* PROBLEM DETAILS *
Set down exactly the lines running from the line with "Screen dimensions: 606x338" to the end of the listing below, both ends included.

● ● ● ● ● ● ●

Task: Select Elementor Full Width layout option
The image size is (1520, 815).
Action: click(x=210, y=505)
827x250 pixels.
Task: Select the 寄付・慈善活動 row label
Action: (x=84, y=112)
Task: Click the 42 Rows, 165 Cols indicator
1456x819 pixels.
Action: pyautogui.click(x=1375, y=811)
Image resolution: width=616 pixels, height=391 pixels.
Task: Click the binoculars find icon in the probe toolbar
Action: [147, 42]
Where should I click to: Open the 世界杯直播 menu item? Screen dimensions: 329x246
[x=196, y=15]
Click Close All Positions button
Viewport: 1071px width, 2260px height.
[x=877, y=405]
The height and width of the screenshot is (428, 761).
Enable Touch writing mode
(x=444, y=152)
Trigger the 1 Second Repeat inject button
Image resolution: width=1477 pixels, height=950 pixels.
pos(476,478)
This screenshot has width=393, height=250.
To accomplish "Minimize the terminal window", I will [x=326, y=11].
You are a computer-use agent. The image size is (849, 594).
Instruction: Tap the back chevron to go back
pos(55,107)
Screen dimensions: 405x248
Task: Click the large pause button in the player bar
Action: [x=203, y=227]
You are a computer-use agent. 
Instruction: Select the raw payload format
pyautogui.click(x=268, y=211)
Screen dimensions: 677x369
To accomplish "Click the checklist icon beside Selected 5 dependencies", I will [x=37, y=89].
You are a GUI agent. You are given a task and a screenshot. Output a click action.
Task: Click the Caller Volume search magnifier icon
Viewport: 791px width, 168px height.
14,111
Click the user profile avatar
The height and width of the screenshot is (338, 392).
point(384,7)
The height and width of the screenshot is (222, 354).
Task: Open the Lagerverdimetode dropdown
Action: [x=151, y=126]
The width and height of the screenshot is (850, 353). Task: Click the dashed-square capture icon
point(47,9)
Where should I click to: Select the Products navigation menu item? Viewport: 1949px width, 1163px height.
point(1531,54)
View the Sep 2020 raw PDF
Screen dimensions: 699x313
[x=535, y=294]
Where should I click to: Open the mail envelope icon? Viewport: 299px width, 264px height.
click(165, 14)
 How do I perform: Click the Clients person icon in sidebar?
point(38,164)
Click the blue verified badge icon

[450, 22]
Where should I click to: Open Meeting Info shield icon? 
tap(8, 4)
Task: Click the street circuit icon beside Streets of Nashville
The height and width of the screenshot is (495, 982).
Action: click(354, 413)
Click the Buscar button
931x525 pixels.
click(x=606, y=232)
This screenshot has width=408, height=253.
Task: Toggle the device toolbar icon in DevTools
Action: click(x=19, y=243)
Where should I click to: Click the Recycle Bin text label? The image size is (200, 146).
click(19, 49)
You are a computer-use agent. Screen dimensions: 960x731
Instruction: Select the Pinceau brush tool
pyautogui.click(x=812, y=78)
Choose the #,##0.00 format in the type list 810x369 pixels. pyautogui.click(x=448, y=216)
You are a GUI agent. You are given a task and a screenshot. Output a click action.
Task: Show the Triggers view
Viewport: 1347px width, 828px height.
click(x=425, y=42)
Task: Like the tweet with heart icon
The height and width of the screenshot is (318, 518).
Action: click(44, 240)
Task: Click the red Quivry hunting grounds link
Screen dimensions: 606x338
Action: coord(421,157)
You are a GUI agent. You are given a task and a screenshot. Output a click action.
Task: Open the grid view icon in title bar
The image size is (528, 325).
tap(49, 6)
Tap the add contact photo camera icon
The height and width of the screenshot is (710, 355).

● ● ● ● ● ● ●

* EXERCISE ANSWER *
Screen dimensions: 606x338
Action: coord(421,157)
You are a GUI agent. You are given a task and a screenshot. Output a click action.
Task: Open the grid view icon in title bar
The image size is (528, 325).
tap(49, 6)
Tap the add contact photo camera icon
The height and width of the screenshot is (710, 355).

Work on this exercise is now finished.